Dataset excerpt
____

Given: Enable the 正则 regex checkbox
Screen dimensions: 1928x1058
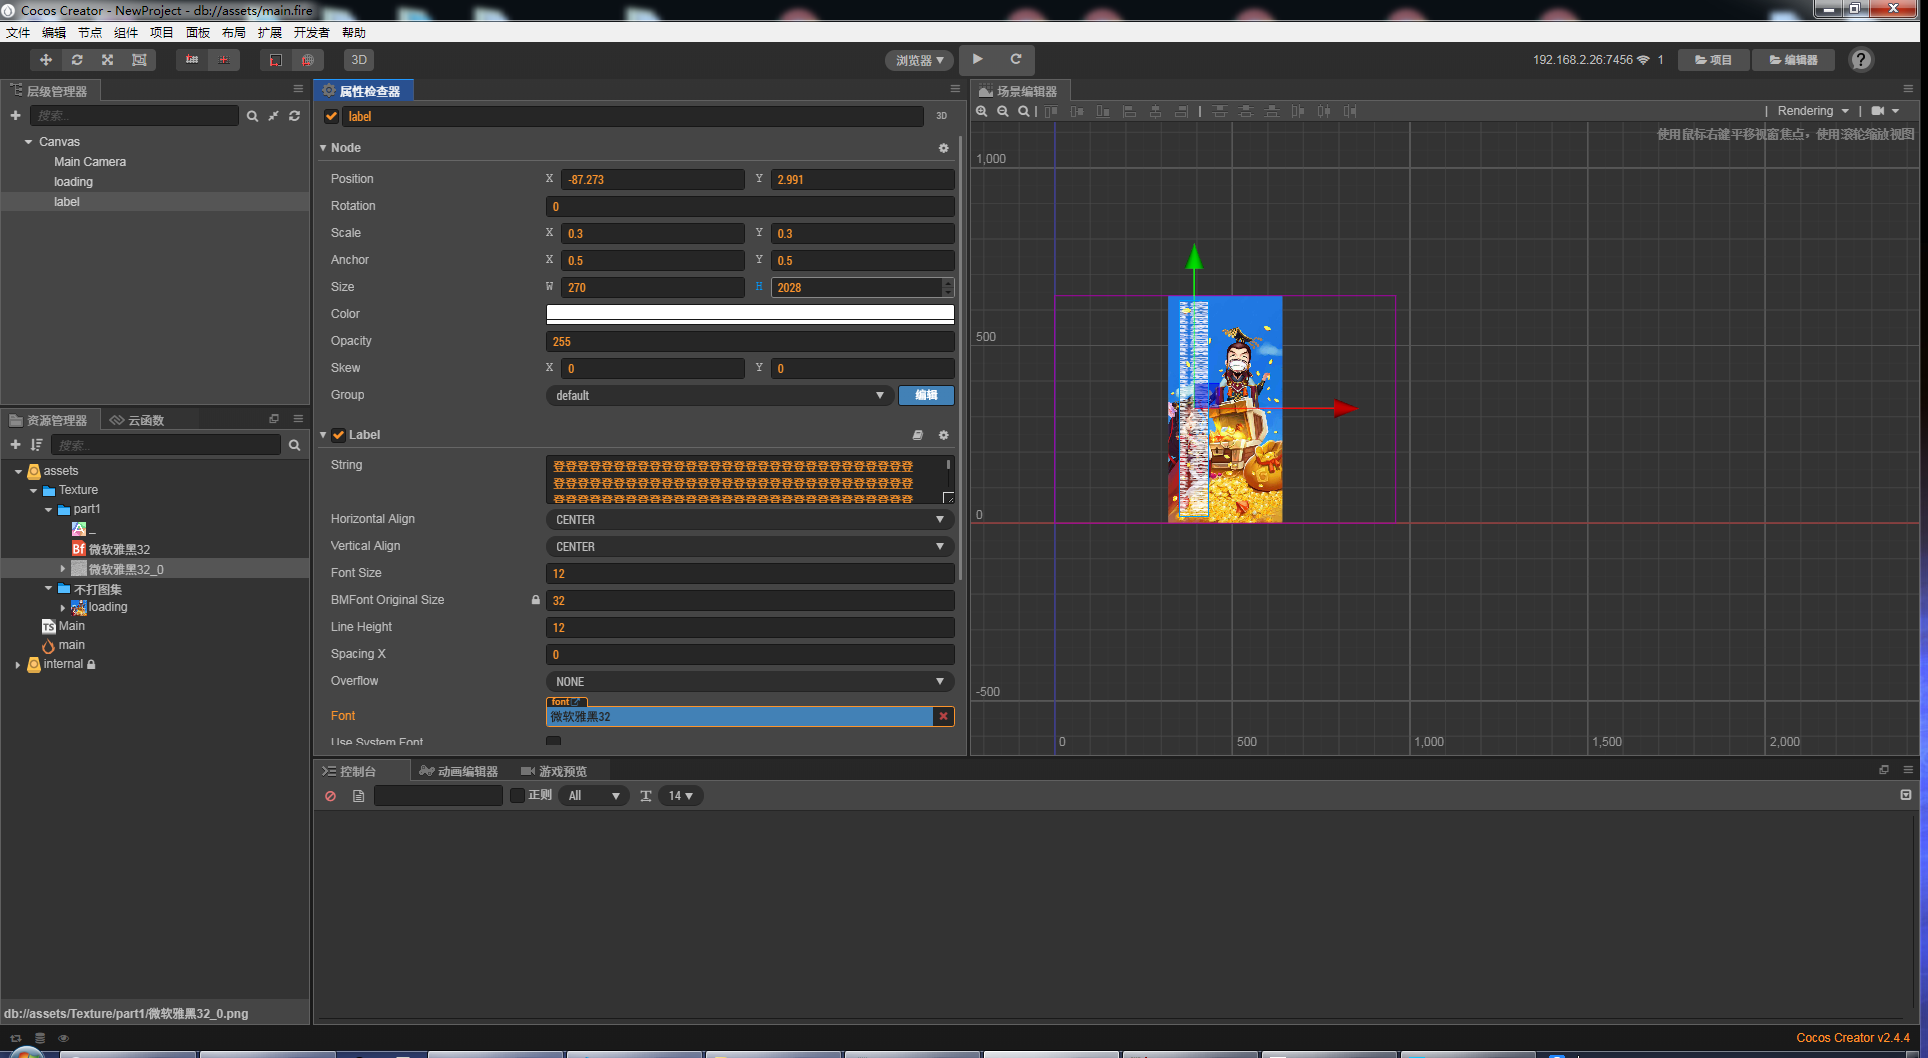Looking at the screenshot, I should coord(517,795).
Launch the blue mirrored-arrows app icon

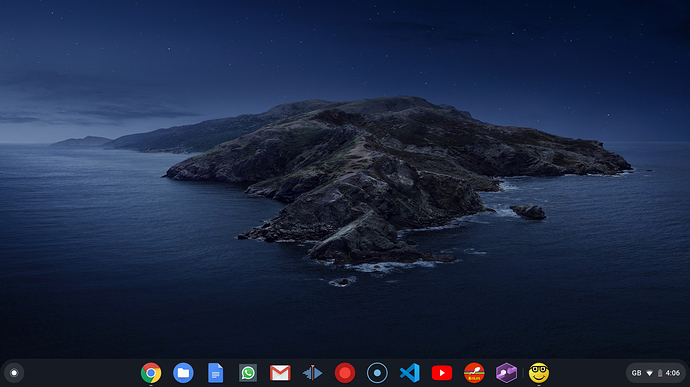(312, 373)
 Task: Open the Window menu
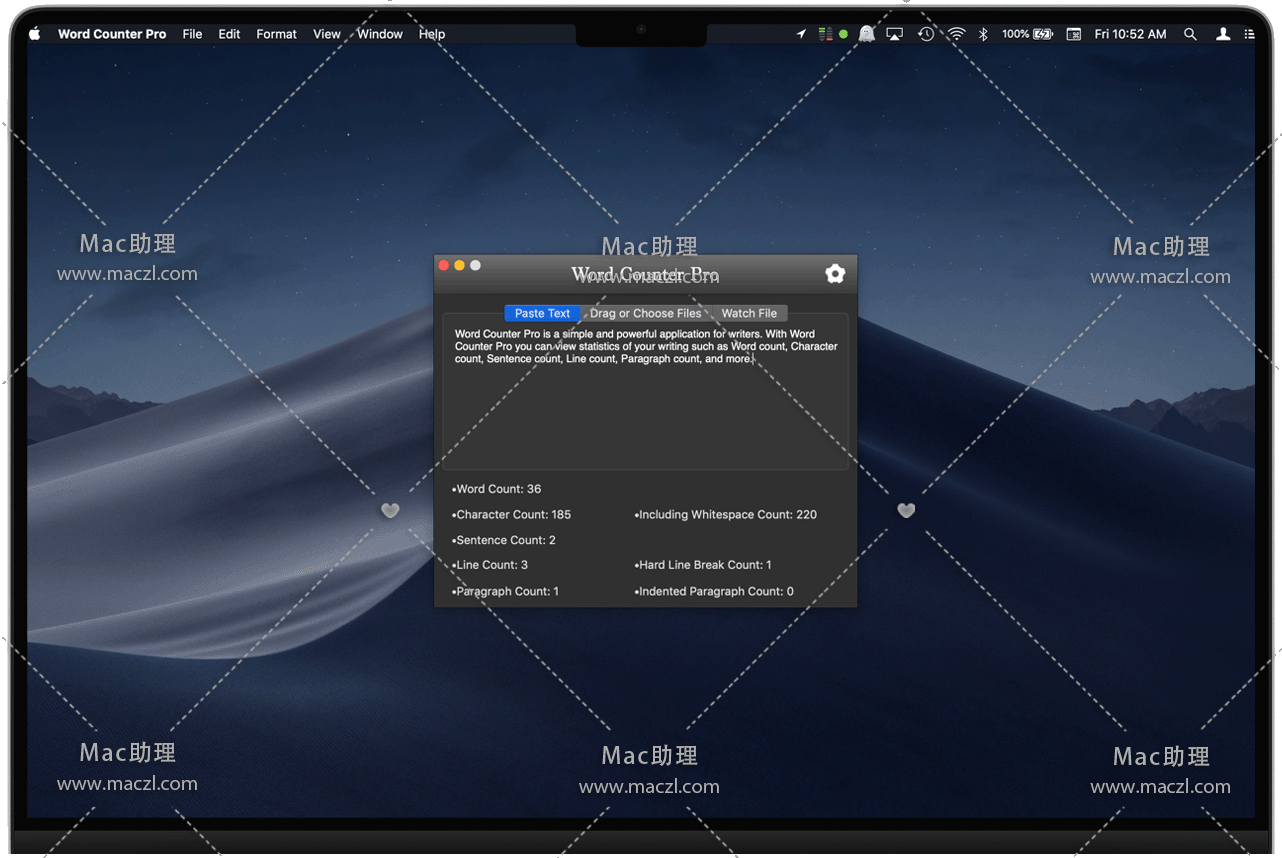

____

SET EXERCISE:
Locate each line in the data above that contains the string "Launch" and copy those lines out in full.

SOLUTION FOR THIS TASK:
Launch the blue mirrored-arrows app icon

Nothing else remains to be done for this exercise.